▸ **Provided text**
====================
As of the time of this writing, Toolkit consists of just 6 classes. These have already been briefly discsussed in the earlier post on Object Orientation in 6502. I have several other classes planned, checkbox will likely descend from Button, radio will likely descend from checkbox, and a multi-line text view is an absolute must-have, but I haven't yet figured out where in the hierarchy it will fit.

Object hierarchy of views

This lean (by modern standards) class hierarchy may look unimaginably small, but I think you'd be surprised how much UI complexity can be constructed out of such an essential core.

Sample UI screen shot, extruded with labeled parts

A sample of UI, extruded to show the nesting of views, and labeled.

All Toolkit classes descend from View. View provides several collections of properties and methods which make it a foundation of several types of functionality. We'll just dig right into those here.

Node Hierarchy

A view-based user interface is a hierarchical tree of nodes. Therefore, each class that participates in the UI needs to be a type of node that can connect to the others to allow application code and other toolkit built-in functionality to navigate the tree. The View class therefore provides node properties. And since all Toolkit classes descend from view, all Toolkit classes have these properties and are all therefore types of nodes. The node properties are as few as I believe it is possible to have and still have it work. Each view has a parent pointer, a first-child pointer, and a next-sibling pointer.

Don't confuse the node hierarchy with the inheritance hierarchy pictured above. In a real UI views will be nested within views, and buttons may be stacked one above the other or put inside scroll views. Labels will be put before inputs and so on. The inheritance hierarchy is hardcoded and never changes, but the node hierarchy of a UI could be totally different for every application.

Every node has exactly one containing parent node. The parent node pointer points to that containing node. There is always one root view, which usually fills the screen, but doesn't have to, and has no parent node. Its parent node pointer is null, ($0000), which allows code that navigates the tree to know when it has reached the root view.

Any node can theoretically contain multiple child nodes. However, only the View class has draw logic which is designed to deal with multiple children. Typically if you want a node to handle multiple children you would rely on the View's implementation because it's long and complex. Each node has a pointer only to a single child node. But if that child node is one of many children of the same parent, then the first child uses its next sibling pointer to link to the parent's second child. The second child can link to the third and so on. Each child points back to its parent even if it is not the first child. The last child of a parent is the last node in a chain of siblings, it has its next sibling pointer set null. This is how code can determine that it has reached the final sibling.

If a node's first child pointer is null, it has no children. If a node's first child's next sibling pointer is null, then the parent has only one child. And so on. These three pointers are enough to describe the entire tree and allows recursive code to navigate the entire tree. Navigating up the tree is very efficient because every node has a pointer directly to its parent all the way back to the root node with a null parent pointer. An advantage to one child pointer and sibling pointers is that we don't need to have an intermediate data structure such as an array to hold an ordered set of child pointers.
====================
▸ **Given information**
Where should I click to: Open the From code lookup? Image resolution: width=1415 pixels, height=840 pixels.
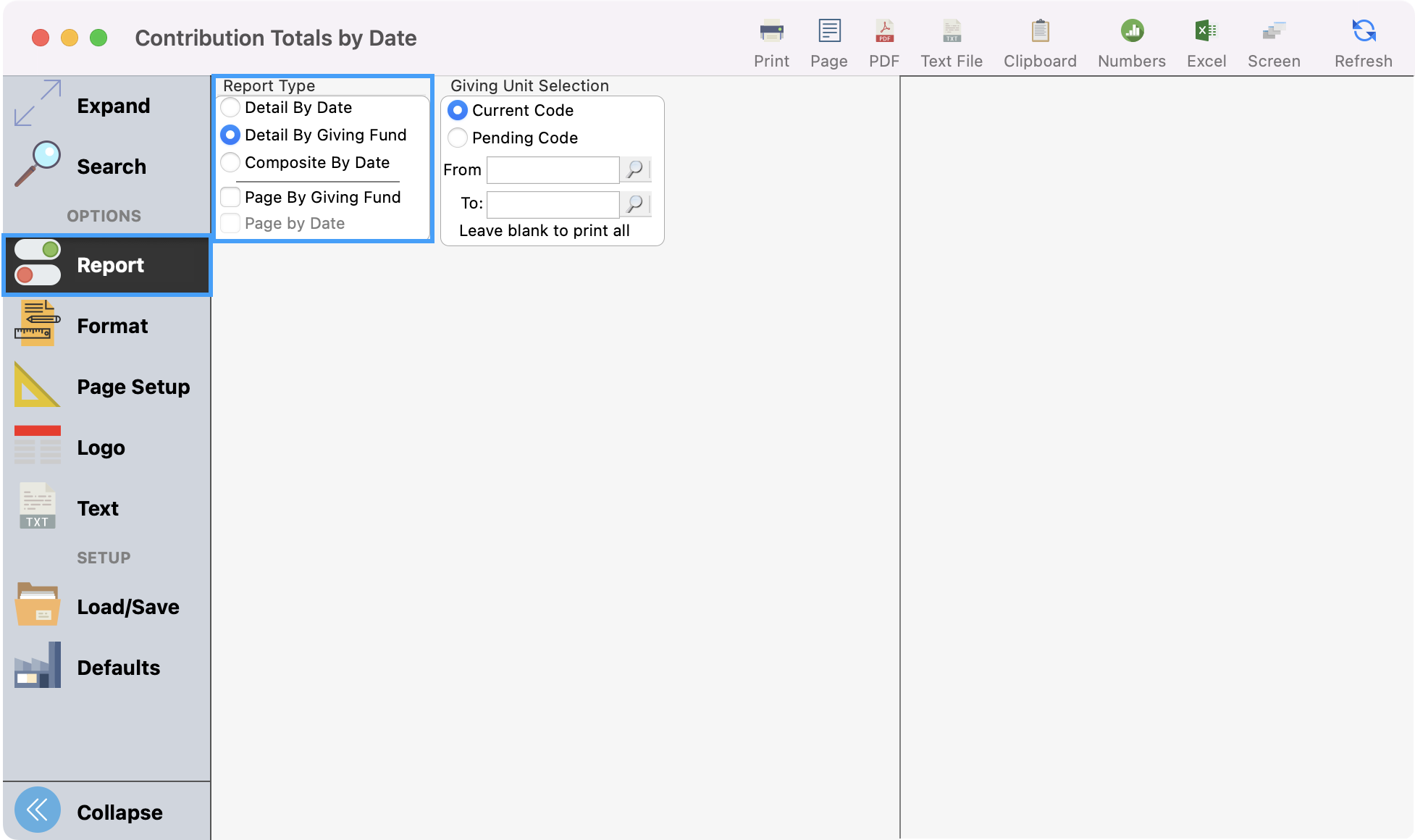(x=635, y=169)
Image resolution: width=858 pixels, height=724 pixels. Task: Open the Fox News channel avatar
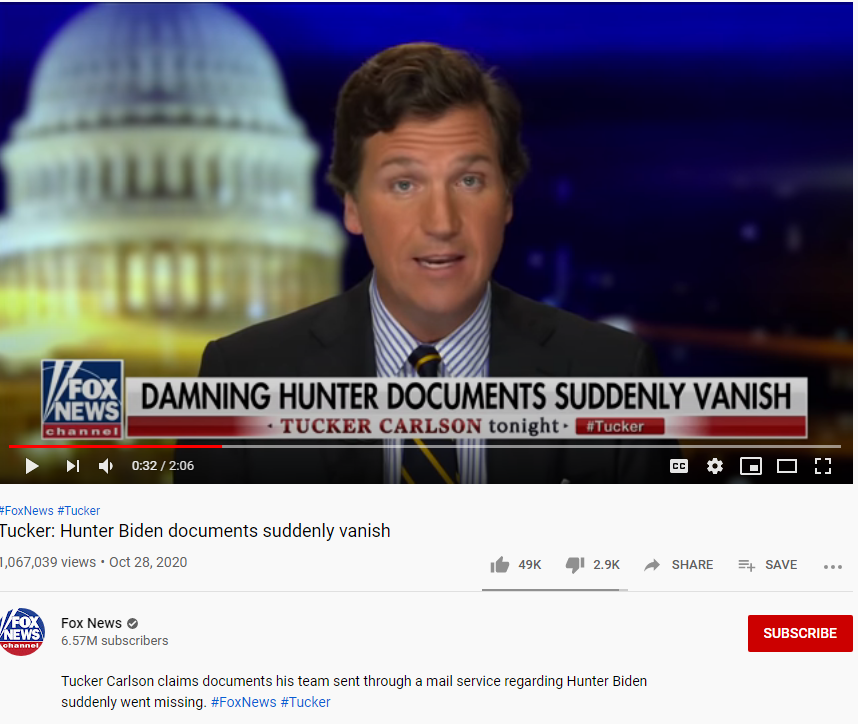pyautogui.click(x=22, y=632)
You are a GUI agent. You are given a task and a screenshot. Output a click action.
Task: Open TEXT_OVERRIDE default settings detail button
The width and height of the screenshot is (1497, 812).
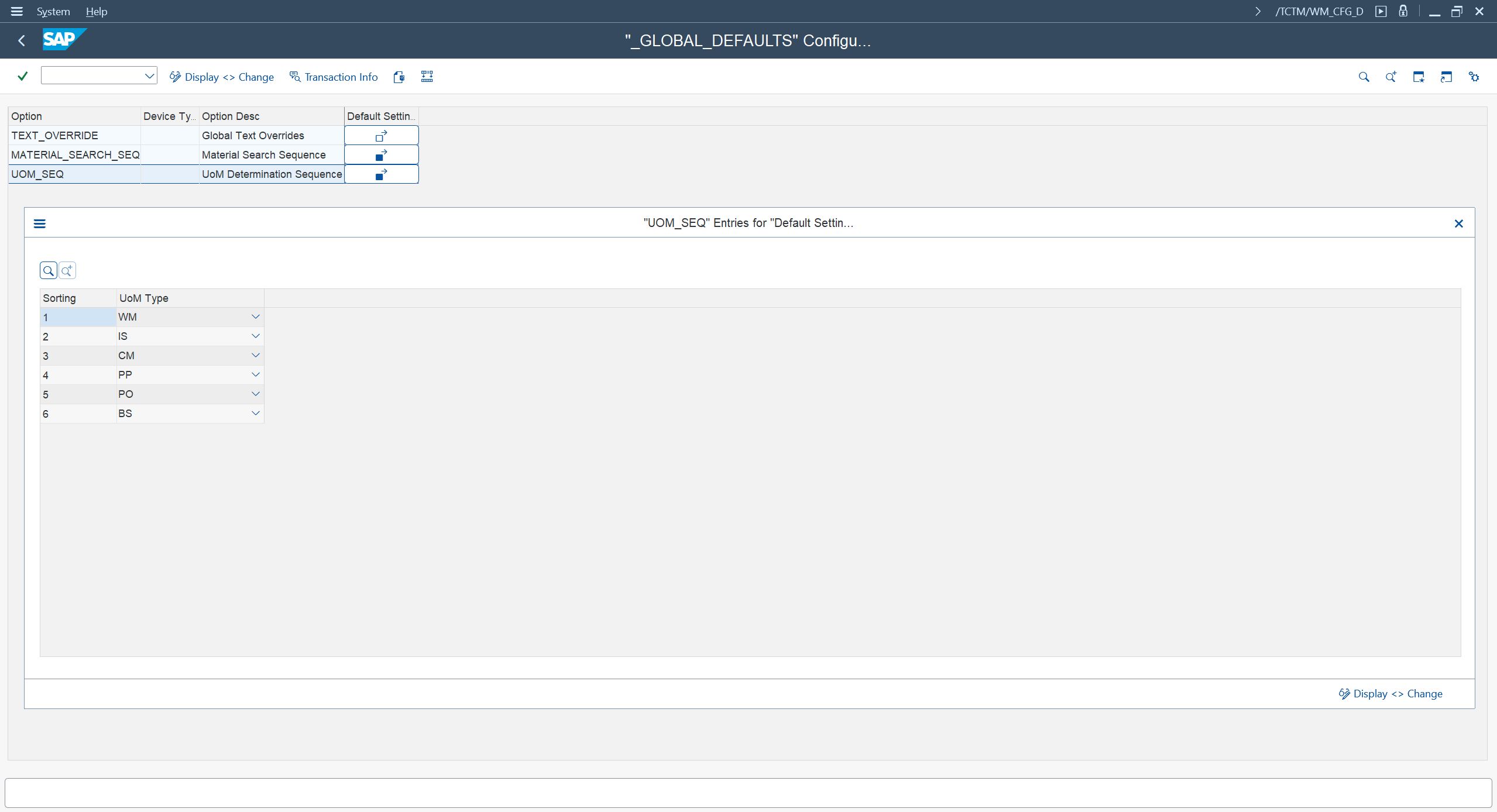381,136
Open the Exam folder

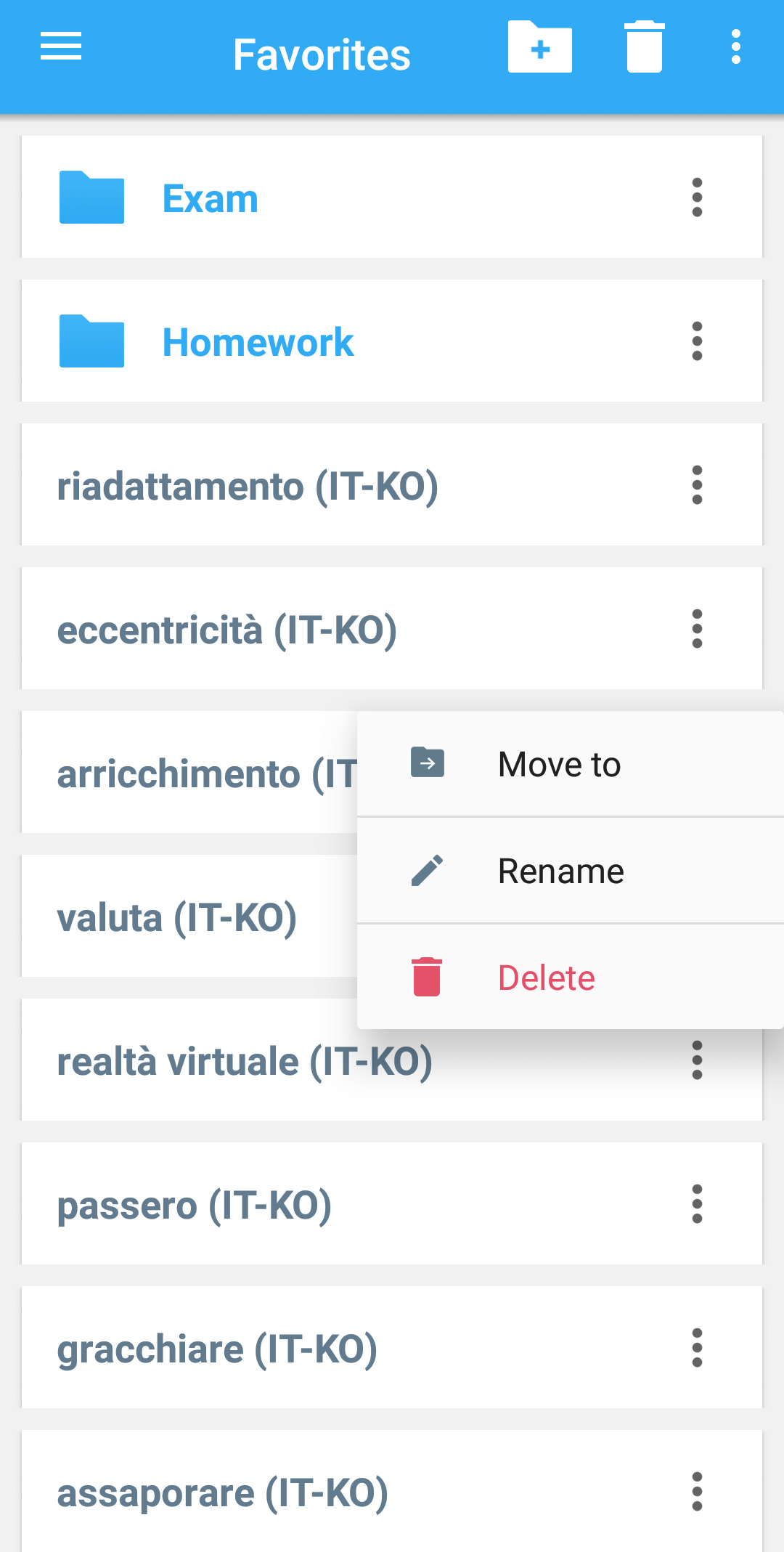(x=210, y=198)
====================
From the Toolkit text, list every pointer that each view holds as a node property.

- Parent pointer
- First-child pointer
- Next-sibling pointer